The point still stands, though, that citizen journalism could be channeled to better, and cheap, use, especially during these dark days of economic downturn.

Friday, 5 September 2008

Universities should scrap rubbish retake marks

University students will be eagerly searching their university's website this week, in hope of succeeding in retaken exams.

While many successful students have had long, care-free Summers, having passed their exams, the ones who failed have not had the weight of work lifted. Instead, they have been studying hard to achieve a result of 40 per cent, which is the maximum a student can achieve on a retake. On paper, this reflects a mere scrape over the finish line. But in many cases, I'm not convinced that this result even scratches the surface of what many will have achieved in their retakes.

I am one of those who have had to retake an exam in August, having fallen six per cent short of the 40 pass mark May.
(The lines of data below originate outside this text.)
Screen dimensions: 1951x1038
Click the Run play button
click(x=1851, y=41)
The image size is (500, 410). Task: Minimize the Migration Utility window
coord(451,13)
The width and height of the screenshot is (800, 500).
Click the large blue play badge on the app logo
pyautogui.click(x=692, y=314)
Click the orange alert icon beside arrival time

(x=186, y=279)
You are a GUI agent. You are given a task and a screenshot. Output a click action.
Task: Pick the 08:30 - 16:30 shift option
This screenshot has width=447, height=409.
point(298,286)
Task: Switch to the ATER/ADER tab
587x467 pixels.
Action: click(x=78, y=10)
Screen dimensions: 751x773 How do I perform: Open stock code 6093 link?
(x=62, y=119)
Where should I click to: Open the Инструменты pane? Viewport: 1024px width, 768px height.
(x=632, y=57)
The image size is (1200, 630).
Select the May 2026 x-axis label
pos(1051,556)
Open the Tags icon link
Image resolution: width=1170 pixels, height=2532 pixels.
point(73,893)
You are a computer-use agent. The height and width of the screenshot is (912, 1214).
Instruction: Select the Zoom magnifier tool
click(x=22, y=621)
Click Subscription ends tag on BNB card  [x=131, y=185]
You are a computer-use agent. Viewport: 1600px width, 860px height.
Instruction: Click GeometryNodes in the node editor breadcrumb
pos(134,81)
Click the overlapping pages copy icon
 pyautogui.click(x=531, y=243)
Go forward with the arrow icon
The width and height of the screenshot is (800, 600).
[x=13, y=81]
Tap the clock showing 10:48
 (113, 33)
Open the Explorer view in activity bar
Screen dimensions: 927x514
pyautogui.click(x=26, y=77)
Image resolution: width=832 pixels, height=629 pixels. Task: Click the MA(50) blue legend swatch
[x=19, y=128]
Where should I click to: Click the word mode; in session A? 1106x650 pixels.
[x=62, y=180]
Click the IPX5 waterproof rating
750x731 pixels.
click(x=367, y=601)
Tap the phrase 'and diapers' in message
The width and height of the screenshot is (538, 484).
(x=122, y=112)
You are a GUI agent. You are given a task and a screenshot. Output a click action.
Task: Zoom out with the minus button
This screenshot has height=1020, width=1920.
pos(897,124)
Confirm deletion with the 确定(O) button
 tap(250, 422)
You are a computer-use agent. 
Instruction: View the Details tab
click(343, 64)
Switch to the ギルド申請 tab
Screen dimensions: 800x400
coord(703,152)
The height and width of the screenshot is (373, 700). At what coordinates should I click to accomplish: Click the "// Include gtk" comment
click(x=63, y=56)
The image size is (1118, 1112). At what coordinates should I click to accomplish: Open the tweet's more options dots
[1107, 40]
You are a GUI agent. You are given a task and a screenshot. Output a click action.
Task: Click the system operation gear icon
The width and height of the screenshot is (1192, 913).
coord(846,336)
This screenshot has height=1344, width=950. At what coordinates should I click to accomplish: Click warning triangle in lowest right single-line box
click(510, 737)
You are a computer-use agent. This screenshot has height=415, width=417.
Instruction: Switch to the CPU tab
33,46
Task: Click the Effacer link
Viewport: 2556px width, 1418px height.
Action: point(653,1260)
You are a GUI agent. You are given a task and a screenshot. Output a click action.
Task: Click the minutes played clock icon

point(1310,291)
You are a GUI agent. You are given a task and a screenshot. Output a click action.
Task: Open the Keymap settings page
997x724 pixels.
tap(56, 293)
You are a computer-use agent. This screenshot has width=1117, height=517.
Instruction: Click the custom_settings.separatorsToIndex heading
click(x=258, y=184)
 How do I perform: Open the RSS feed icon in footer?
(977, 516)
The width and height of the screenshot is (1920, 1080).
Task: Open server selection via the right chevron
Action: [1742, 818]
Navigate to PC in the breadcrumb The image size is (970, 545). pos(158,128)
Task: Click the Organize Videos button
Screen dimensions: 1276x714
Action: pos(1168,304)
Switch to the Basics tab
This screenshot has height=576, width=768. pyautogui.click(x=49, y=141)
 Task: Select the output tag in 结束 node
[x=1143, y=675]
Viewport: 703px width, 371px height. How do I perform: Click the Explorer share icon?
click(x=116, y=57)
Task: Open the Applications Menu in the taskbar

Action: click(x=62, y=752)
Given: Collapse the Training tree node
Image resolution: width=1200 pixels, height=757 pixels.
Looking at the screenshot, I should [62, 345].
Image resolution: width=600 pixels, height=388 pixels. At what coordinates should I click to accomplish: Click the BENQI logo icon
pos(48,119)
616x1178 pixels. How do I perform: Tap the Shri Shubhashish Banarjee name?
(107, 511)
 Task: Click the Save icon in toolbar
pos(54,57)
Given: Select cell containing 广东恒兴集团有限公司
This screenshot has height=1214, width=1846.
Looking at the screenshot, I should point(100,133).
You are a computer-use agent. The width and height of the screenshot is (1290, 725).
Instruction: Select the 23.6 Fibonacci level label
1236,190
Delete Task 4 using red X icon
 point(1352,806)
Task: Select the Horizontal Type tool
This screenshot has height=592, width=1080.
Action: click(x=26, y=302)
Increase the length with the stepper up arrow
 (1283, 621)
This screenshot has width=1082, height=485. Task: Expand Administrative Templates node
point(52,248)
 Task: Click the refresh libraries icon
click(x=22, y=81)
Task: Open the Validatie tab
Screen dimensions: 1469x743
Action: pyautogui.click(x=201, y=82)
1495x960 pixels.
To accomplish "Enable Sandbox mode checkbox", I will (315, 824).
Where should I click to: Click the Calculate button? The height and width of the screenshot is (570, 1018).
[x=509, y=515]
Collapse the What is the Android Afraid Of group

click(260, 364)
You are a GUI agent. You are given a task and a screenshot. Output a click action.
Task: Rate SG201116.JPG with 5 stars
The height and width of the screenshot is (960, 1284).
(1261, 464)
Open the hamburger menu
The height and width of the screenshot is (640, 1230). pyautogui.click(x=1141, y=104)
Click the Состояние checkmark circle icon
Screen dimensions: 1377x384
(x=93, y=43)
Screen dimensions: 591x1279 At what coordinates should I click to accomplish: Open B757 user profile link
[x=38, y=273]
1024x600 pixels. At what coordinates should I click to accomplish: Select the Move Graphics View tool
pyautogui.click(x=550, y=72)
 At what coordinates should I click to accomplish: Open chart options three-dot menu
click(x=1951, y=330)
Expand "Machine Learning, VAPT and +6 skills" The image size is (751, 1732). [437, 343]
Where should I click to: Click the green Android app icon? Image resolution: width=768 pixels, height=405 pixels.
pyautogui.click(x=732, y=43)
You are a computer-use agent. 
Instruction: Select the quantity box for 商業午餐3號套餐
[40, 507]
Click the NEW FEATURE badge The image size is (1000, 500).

I was relieved today to find that I had indeed passed, but it wasn't the buzz of elation I had expected. Instead, I felt an undercurrent of disappointment that my result did not reflect how well I may have really done in that exam.

Is, then, the 40 per cent limitation on retakes really necessary? Let's look at the positives: it's a great incentive for students to pass these exams first time around; it may also make the marking process less hassle for tutors; and it prevents the injustice of retakers achieving better marks than those who have passed first time.

As much as the limitation is a great incentive to pass first time around, it can have the adverse effect once a student fails. It is frustrating and demoralising at the very least that a student can know the subject inside out come the time of the retake and know they will pass with ease and still only get 40 per cent, a mark which says nothing on the marking sheet of how much the student might really know.

Whether or not the limitation makes it less hassle for tutors to mark papers should be bottom of the agenda when deciding to impose this limitation. That is not to say that exams should not be structured to make the marking system easier, but that the needs of the candidates sitting the exams should come first.

The strongest argument for the limitation would seem to be that it would be unfair if Jim retaking his exam achieved more than Sally did first time. However, there would be a simple way around this. The system should be changed to allow those who have passed already to improve their marks at the time of the retake should they want to. That would put them on level terms with the candidates retaking and allow the first-time failures to get the mark they deserve the second time around.

Sceptics may argue that there should not be any retakes in the first place and no second chances. However, with something so long as a three-year degree, getting rid of retakes would be an unwise option when failing a module would lead to a complete failure of the degree. When an exam makes up one of many different parts of the degree, it would be an injustice for someone to fail theirs completely based simply on, perhaps, a bad day at the office when it comes to the exam. Instead, it should be the 40 per cent limitations which are scrapped.

Universities should sit up and take notice of this advice, which would produce results which are more reflective of what the student knows come the time of passing their degree, instead of the confusing double-implication that they either failed or passed first time with a mark of 40.